Osteons are roughly cylindrical structures that are typically several millimeters long and around 0.2 millimeters in diameter. They are present in many bones of most mammals and some bird species. Also called the Haversian system, the structures are created throughout life to fix small cracks or maintain mineral levels in the blood. The size and shape of osteons, along with the direction of the collagen fibers from which they are made inside bone, are influenced by the loads placed on bones during life.

In this case, says Rose, the donor's metatarsal bone showed the predicted pattern of normal bone remodeling.

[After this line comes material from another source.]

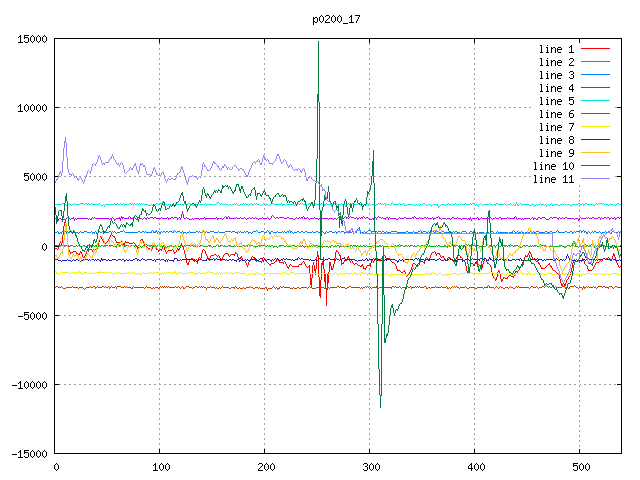The height and width of the screenshot is (480, 640).
Task: Click the 300 x-axis tick label
Action: point(370,467)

It had concentrations of particular types of osteons along the top and bottom of the bone that could have been formed by forces exerted as she walked.

"This was just where you would expect to see telltale signs of foot flexure and compression," he says.

Rose acknowledges that his current technique is invasive and cannot be used on a living person. "But in the future, 'nano-CT' may examine a person's bones to determine the risk of fragility and fracture," he says.

Promising Technique Needs Refinement

Both Rose and Stout caution that this study provides only a proof of concept and that many more types of bones would need to be studied before GIS software could provide meaningful insight into bone biology.

Nevertheless, foot bones today are especially useful in forensics due to the sometimes gruesome reality of unidentified remains: often only foot bones are intact, having been protected by shoes. "Other bones may be chewed up by animals, but a well-preserved foot bone can be a very useful forensic application," says Stout.

Rose added that to reliably use this tool for forensic applications calls for a better understanding of spatial distribution. "But that's still some years away," he says. "This is a new area of research, and right now only one group is working on this, and that is ours."

At OSU, under Stout's supervision, Rose is combining very basic concepts in GIS and skeletal biology. However, he foresees a tremendous opportunity for advances at the intersection of both disciplines.

"The real advantage to this method is that it offers a new scale for the study of human physical variation, offering to shed light on how we adapt to our surroundings."